- EXERCISE
For the records below, give the number of lines containing the word "paper" and no other text.

───

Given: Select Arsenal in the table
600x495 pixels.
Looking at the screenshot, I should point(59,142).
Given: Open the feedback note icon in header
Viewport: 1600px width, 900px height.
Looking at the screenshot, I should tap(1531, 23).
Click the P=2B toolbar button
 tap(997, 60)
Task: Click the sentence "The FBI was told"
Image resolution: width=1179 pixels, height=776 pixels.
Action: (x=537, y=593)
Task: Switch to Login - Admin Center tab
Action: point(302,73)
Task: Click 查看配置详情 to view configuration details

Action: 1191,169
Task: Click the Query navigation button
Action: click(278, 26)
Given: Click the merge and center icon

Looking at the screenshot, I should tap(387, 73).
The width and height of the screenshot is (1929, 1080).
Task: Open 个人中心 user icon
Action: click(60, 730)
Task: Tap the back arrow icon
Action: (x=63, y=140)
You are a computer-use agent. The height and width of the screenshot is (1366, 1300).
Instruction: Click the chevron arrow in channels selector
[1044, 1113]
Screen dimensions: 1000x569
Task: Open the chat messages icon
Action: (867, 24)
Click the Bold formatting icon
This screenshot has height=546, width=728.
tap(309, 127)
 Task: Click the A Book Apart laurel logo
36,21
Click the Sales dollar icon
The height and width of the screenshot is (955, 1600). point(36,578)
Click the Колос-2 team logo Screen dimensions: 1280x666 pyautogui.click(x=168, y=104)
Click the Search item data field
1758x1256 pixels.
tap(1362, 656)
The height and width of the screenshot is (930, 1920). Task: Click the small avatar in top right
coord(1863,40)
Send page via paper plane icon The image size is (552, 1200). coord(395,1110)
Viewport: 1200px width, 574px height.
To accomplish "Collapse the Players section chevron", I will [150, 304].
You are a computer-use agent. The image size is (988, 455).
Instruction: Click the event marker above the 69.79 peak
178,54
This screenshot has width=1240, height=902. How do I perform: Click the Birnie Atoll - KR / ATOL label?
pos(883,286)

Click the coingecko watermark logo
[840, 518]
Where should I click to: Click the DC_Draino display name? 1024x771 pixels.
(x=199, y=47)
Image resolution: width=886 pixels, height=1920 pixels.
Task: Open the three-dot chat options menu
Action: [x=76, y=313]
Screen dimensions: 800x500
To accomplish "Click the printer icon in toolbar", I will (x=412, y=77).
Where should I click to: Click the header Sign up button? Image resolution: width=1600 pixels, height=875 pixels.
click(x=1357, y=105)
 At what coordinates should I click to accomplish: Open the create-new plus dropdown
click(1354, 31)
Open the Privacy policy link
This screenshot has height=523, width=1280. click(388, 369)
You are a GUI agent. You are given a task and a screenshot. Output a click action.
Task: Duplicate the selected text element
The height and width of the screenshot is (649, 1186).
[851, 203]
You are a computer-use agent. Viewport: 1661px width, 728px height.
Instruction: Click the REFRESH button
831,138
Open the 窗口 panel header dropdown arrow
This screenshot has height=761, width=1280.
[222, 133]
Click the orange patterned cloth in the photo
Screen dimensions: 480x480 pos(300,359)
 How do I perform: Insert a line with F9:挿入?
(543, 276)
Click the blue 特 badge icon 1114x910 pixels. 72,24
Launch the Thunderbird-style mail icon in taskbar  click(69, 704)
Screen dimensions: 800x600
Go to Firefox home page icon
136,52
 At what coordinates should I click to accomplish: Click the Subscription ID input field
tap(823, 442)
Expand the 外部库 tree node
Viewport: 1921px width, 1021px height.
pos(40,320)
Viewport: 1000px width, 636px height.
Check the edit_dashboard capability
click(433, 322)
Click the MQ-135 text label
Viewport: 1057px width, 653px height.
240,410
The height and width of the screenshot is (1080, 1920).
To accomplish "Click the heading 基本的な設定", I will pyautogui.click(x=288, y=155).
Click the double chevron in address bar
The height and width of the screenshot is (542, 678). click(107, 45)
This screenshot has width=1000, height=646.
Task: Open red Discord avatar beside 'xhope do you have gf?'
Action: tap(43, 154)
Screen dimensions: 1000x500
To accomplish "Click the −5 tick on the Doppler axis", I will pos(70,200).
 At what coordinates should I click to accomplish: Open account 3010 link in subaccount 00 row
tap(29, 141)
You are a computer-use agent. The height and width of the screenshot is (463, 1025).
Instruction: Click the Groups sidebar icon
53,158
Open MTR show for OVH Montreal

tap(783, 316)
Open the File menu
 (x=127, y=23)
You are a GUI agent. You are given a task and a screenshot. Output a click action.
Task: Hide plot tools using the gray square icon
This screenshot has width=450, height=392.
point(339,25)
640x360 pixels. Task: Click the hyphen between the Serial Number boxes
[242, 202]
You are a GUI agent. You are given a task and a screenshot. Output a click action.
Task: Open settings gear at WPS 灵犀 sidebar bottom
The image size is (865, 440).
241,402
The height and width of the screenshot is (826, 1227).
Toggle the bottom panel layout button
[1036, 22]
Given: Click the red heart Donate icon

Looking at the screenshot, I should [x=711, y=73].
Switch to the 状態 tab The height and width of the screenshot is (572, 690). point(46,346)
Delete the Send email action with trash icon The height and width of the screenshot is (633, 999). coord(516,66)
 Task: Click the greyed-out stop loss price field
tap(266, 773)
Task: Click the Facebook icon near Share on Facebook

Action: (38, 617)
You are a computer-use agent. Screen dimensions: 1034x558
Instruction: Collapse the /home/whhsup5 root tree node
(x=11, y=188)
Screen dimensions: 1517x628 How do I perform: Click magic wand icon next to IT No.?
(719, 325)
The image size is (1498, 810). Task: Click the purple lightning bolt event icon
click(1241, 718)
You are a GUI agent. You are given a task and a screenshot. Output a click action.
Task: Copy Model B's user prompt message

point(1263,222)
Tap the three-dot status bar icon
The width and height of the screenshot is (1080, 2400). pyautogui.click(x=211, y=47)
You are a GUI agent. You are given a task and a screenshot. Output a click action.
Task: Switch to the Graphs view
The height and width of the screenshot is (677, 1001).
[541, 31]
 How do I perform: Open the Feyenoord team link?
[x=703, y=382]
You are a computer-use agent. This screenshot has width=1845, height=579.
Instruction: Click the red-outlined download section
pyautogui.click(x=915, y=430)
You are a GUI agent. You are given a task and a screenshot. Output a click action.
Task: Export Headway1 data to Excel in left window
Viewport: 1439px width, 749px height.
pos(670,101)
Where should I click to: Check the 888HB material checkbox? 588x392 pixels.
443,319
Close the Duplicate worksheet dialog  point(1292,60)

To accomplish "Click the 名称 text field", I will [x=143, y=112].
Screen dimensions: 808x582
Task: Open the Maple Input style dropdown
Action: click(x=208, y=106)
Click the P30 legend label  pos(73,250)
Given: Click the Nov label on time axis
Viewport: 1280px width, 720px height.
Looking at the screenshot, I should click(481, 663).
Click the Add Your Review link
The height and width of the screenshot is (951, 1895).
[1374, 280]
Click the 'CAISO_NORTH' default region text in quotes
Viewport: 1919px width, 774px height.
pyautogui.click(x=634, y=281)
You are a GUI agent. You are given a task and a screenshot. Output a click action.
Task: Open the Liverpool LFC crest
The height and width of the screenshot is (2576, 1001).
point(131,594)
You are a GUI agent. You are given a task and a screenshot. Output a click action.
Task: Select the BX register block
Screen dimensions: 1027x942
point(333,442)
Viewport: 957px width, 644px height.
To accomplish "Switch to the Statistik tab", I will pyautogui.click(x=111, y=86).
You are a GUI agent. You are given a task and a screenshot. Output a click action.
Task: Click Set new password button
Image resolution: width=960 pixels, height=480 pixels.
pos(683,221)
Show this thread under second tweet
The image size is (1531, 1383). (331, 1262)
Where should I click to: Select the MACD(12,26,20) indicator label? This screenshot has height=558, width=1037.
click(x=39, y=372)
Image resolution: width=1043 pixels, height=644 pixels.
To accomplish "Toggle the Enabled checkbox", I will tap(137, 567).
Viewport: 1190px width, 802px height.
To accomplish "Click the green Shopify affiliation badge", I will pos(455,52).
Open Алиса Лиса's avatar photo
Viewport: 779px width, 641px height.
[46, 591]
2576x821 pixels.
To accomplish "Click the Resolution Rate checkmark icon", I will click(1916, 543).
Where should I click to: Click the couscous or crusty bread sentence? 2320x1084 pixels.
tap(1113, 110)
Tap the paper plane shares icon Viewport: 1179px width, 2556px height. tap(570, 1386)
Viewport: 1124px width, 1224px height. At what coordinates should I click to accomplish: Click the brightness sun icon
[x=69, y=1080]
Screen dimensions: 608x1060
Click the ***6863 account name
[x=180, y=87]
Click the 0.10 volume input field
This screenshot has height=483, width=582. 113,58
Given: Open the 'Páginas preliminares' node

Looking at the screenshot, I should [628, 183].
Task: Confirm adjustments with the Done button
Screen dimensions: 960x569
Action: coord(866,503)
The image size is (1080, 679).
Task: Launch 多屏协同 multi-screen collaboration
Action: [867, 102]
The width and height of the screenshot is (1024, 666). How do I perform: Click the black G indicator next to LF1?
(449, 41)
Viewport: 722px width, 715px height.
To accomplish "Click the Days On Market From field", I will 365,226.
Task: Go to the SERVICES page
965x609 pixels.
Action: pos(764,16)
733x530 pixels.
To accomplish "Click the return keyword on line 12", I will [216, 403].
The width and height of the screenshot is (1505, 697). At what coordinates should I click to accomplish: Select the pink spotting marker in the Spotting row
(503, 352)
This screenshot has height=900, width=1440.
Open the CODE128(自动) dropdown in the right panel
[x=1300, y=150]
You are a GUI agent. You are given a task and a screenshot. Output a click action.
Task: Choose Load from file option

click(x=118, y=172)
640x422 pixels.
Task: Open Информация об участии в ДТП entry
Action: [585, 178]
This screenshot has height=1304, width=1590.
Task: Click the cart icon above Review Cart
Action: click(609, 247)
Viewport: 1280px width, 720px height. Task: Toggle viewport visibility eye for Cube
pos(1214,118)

───

- FINISHED TASK
2